Figure 5. Performing a demanding attentional task promotes selective attentional control over rivalry dynamics. (A) Stimuli used by Chong et al. (2005). One eye views a control stimulus (a radial checkerboard), while the other eye is shown a bullseye pattern. In two separate attentional tasks, observers were instructed to track either shape changes (black arrows) or shading changes (gray arrows) of the bullseye pattern. These tasks were demanding and required sustained attention. For illustration purposes, the magnitudes of the shape and shading changes are greatly exaggerated. Results (B) indicate that completing a demanding task that directs attention toward a rival stimulus lengthens its average dominance duration. On the other hand, an equally demanding task where attention was directed to the same location in space but not to rival stimulus per se did not affect rivalry dynamics. Adopted with permission from Chong et al., 2005; ARVO©).
The use of demanding attentional tasks, however, is not the only way to increase behavioral relevance of a rival target. Other paradigms that increase the relative importance of a rival stimulus also increase its predominance.

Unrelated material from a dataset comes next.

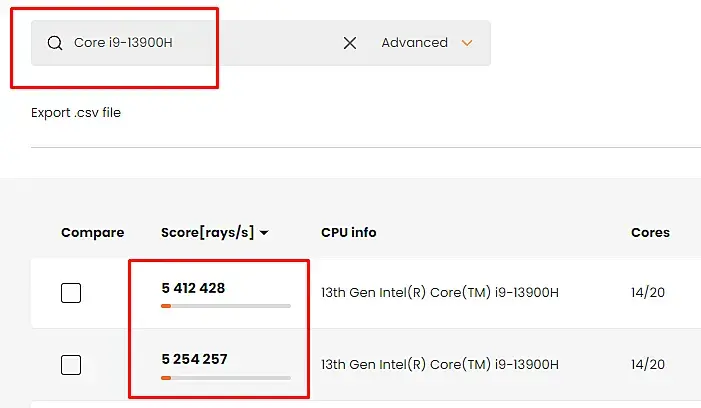701x408 pixels.
Task: Click the Compare column header
Action: (92, 232)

For example, faces with emotional content dominate over neutral faces during binocular rivalry (Alpers and Pauli, 2006; Bannerman et al., 2008) and emerge faster from perceptual suppression (Yang et al., 2007). Neutral faces that are paired with negative gossip predominate over faces paired with neutral statements (Anderson et al., 2011). In addition, observers’ ability to control the alternation rate during rivalry is greatly enhanced if a rival stimulus is paired with a congruent auditory stimulus (van Ee et al., 2009). Even implicitly learned stimulus usefulness biases initial selection in binocular rivalry (Chopin and Mamassian, 2010). In summary, different ways of introducing behavioral relevance (i.e., without using explicit attentional tasks) are very effective at modulating rivalry dynamics. One hypothesis is that at least some of these manipulations work because they enable more effective direction of attention to a rival stimulus – a conclusion consistent with the load theory of attention (Lavie, 2005).

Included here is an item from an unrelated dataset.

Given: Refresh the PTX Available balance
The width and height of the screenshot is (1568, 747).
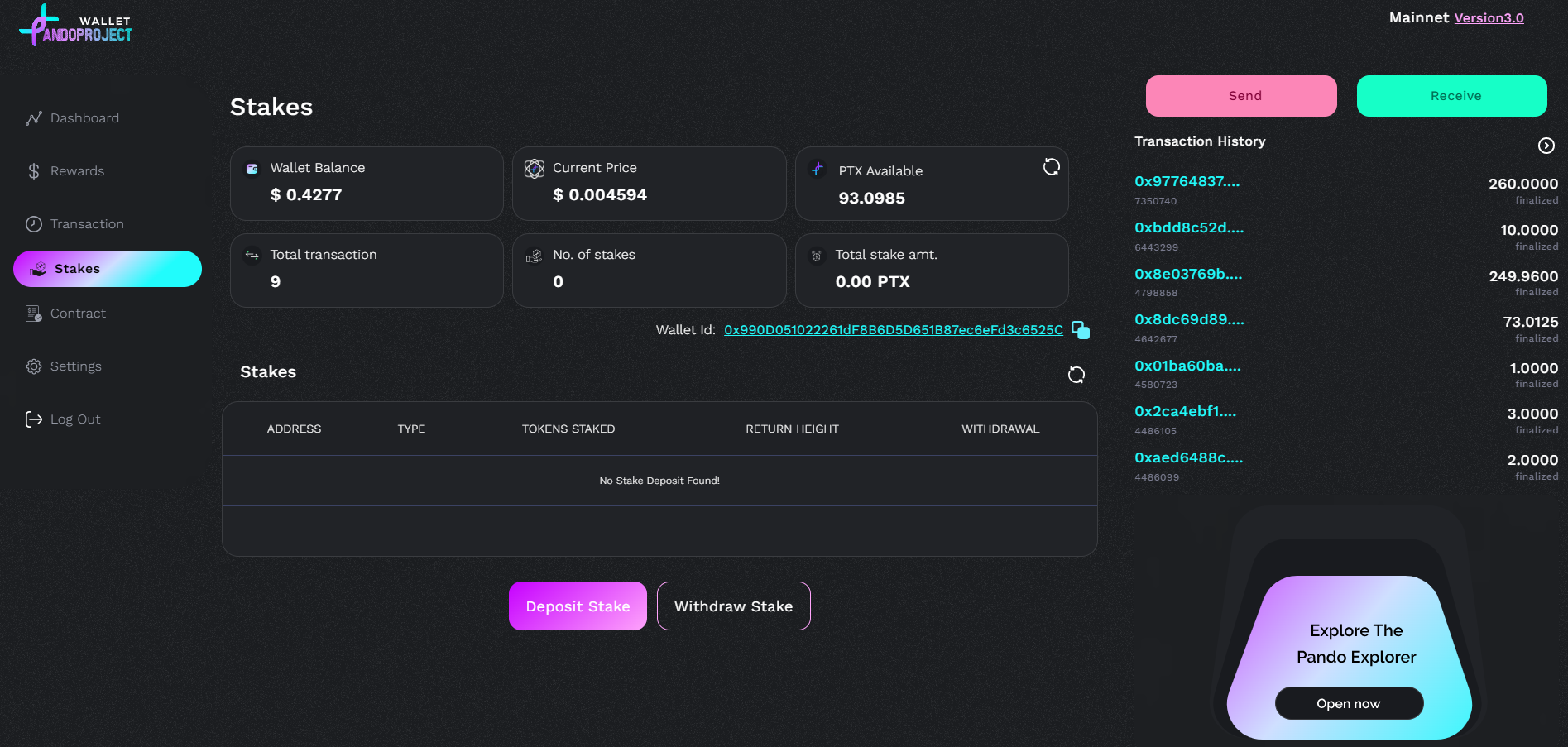Looking at the screenshot, I should (x=1051, y=167).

Plasticity of Attentional Effects
Evidence that an eye-specific behavioral task can boost the predominance of the task-relevant stimulus raises two interesting questions. First, increased predominance of the attended stimulus could be as a result of either an attentional boost to the high-level stimulus representation and/or an attentional modulation of low-level monocular processes. Second, the link between behavioral relevance and attentional control raises the question of whether the magnitude of the observed effects could be increased. Perceptual training studies might answer both of these questions. Recent research has revealed that plasticity indeed occurs during prolonged viewing of binocular rivalry (Suzuki and Grabowecky, 2007; Klink et al., 2010), in turn opening a possibility that prolonged attentional control over rivalry may alter its own effectiveness. Moreover, any permanent change in the effectiveness of attentional control allows subsequent determination of whether observed changes are specific to the trained eye and/or the trained stimulus.

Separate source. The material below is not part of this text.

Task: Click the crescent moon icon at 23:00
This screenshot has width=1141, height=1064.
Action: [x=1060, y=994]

An early series of studies by Lack indicated that voluntary control over rivalry alternation rate may be subject to training. Lack’s observers were asked to view rival stimuli and to either speed up or slow down their alteration rates – a task that is relatively easy to accomplish (Lack, 1978; van Ee et al., 2005). Interestingly, over the course of 10 days, observers became considerably better at controlling their own switch rates (Lack, 1978). As discussed above (also see Box 1), non-attentional factors may explain such changes in alternation rates. Still, Lack’s results warrant a more controlled investigation into the plasticity of attentional control during rivalry. More recent work (Suzuki and Grabowecky, 2007) revealed that long-term observation of binocular rivalry indeed modulates alternation rates. However, observers in this study passively viewed rival stimuli, so it remains unclear how these changes might be altered by the addition of attentional influences.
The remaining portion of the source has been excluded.